Bei Imaginationsübungen bittet der Therapeut den Patienten, die Augen, wenn möglich, zu schließen und sich eine bestimmte Situation vorzustellen (z. B. einen sicheren Ort oder eine Situation in der Vergangenheit). Da ein möglichst intensiver Kontakt zu den Emotionen gewünscht ist, wird der Patient bei Imaginationsübungen gebeten, möglichst in Ich- und Gegenwarts-Form zu berichten. Beim »Imagery Resripting« unterstützt der Therapeut den Patienten, unangenehme Kindheitserinnerungen in der Weise zu verändern, dass der Patient als Kind sicher ist (z. B. durch Stoppen von problematischen Verhaltensweisen anderer) und seine Bedürfnisse ausreichend versorgt werden. Auf diese Weise kann der Patient die Erfahrung machen, dass seine Emotionen und Bedürfnisse normal waren, nicht aber das Verhalten seines Umfeldes.

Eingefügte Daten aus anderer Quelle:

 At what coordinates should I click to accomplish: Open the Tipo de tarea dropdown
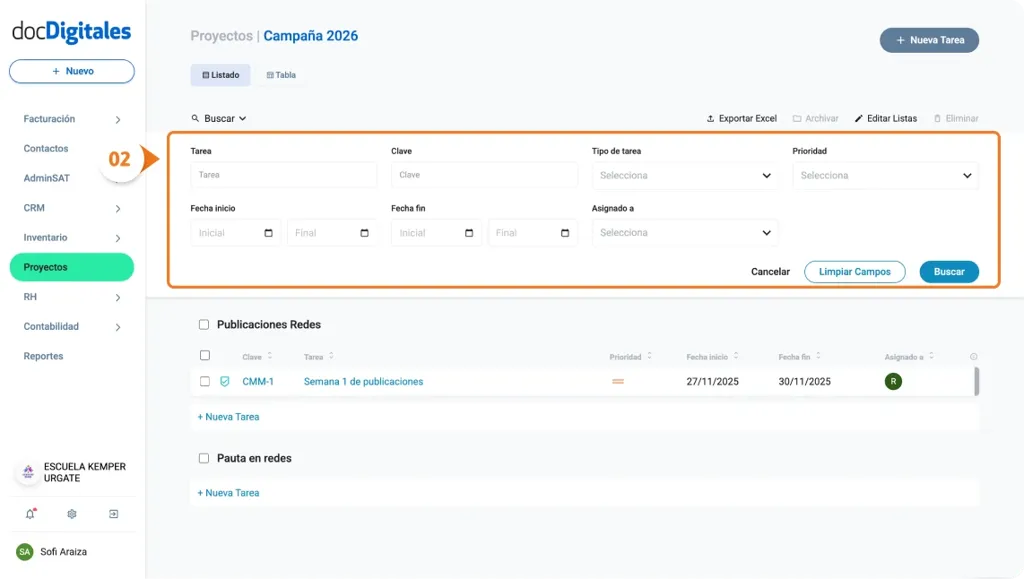pos(685,175)
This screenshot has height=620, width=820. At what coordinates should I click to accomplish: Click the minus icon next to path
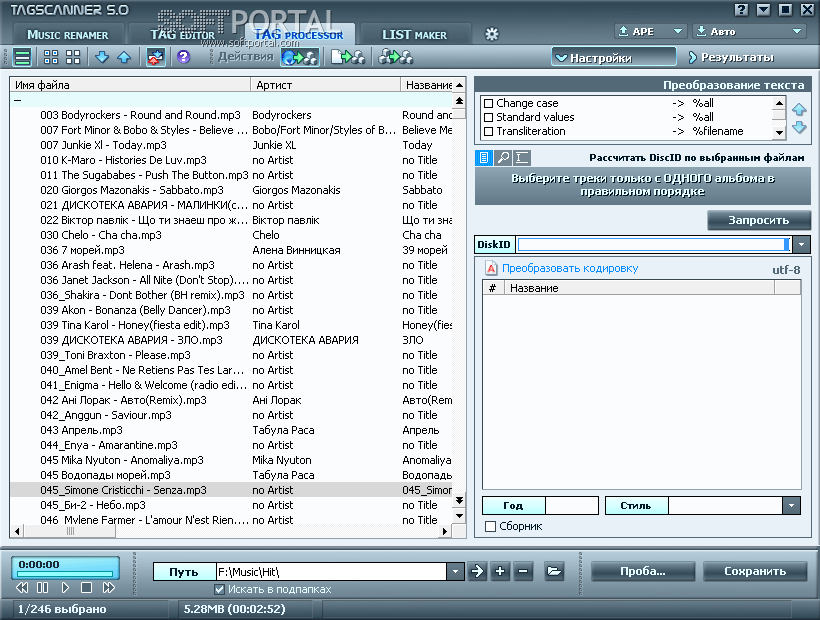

Bei den Stuhldialogen werden Dialoge zwischen verschiedenen Modi oder zwischeneinem Schema und einer gesunden Sichtweise durchgeführt. Diese verschiedenen Seiten werden auf verschiedenen Stühlen dargestellt.

 

Verhaltensbezogene Techniken

Nicht nur Emotionen und Gedanken sind Gegenstand der Therapie, sondern auch das Verhalten. Verhaltensbezogene Techniken sind Übungen, mit denen neues Verhalten erprobt wird. Hierzu gehören beispielsweise das Üben von neuen Verhaltensweisen, Rollenspiele oder der Aufbau von Aktivitäten.

 

Was Sie erwarten können

Eine Kombination der beschriebenen Techniken führt zu einer Stärkung des gesunden Erwachsenenmodus mit dem Ziel, dass Sie Ihr Leben entsprechend der eigenen Ziele und Werte gestalten können und Kompetenz im Umgang mit anderen Menschen und sich selbst (eigene Bedürfnisse, Emotionen, Möglichkeiten und Grenzen) erlangen.

 

 

Quelle: Faßbinder, Schweiger, Jacobi: Therapie-Tools Schematherapie. Beltz, 2011.